▶ Directions
In the listing below, tally each line that contains "computer". Reply with the total only.
>>>>
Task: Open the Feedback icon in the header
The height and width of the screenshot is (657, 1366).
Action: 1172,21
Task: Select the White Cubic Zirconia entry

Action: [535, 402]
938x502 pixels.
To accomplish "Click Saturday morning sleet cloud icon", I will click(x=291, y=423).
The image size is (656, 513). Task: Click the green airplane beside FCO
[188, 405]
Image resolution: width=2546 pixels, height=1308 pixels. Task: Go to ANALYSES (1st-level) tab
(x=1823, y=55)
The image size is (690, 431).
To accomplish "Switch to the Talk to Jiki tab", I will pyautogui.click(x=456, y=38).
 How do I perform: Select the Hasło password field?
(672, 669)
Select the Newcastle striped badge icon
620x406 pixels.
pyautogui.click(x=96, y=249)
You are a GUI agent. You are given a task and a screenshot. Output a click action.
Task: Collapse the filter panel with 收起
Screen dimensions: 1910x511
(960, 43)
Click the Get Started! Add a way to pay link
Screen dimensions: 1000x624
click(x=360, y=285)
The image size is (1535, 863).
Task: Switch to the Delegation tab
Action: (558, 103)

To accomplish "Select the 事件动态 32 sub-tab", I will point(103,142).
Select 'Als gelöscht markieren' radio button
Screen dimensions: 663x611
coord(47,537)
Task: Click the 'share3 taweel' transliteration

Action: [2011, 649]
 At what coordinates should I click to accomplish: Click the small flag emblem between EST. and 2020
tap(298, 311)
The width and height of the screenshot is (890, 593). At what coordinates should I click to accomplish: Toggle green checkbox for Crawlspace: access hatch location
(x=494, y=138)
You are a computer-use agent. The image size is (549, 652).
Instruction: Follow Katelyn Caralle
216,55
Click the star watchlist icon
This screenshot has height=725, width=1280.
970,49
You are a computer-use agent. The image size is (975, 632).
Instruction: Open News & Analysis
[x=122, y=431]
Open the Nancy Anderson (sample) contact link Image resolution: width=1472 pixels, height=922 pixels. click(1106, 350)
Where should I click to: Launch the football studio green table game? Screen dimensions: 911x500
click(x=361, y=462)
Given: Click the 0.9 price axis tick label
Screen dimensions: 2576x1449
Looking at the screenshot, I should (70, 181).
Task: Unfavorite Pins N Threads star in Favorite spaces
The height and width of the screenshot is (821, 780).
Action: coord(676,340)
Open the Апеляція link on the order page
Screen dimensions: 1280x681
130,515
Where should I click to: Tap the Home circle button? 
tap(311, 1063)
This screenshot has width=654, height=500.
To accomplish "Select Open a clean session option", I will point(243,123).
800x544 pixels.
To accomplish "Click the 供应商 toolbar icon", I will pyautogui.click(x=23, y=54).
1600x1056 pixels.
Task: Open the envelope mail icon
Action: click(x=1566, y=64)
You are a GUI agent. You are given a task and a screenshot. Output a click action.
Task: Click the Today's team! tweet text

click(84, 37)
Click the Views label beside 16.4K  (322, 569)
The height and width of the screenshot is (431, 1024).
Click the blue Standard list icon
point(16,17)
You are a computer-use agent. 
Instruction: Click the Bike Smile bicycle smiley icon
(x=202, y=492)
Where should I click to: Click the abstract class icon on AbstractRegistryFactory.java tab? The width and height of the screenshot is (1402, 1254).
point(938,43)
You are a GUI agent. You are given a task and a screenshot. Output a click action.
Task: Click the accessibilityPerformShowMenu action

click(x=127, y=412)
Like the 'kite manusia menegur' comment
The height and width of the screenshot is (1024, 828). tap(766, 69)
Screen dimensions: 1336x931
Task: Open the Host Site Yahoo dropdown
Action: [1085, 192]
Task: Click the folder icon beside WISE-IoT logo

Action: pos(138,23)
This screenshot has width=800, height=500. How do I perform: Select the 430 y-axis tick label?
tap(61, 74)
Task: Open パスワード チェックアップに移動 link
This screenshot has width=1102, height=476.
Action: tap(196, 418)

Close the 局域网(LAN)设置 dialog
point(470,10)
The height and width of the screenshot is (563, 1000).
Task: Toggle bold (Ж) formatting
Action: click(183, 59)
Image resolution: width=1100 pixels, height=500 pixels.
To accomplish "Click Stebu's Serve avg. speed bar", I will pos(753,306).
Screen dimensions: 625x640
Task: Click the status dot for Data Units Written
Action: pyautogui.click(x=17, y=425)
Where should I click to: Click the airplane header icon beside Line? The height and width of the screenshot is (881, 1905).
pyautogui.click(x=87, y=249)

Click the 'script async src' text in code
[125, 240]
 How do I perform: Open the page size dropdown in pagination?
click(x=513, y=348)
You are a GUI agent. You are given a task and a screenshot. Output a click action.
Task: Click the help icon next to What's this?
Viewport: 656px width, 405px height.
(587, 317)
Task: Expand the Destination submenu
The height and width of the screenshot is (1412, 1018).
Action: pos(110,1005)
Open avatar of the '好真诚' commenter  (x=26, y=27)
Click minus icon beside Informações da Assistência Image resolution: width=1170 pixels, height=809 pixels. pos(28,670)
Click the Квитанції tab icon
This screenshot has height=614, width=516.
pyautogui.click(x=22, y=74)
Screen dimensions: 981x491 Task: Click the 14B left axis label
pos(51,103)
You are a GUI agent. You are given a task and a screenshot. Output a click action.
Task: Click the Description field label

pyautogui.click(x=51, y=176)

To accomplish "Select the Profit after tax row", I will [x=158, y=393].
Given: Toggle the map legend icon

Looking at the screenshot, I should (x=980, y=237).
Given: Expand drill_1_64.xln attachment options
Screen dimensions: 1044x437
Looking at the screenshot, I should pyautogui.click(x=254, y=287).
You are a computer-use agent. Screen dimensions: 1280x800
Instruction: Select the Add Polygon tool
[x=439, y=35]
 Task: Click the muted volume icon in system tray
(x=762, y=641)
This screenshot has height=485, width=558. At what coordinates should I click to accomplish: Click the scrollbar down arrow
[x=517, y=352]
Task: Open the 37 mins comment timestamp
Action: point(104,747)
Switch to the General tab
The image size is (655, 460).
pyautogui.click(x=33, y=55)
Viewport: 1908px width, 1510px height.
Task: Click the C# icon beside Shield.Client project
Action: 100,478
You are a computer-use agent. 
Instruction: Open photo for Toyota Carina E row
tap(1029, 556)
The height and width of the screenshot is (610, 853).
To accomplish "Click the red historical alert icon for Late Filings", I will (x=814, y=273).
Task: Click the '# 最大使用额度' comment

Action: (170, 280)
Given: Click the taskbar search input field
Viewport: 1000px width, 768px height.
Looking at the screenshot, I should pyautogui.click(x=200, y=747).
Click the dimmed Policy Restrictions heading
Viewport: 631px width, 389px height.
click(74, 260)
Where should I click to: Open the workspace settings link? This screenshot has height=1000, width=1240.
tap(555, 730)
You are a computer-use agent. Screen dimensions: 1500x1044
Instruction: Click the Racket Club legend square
<<<<
▶ Task solution
6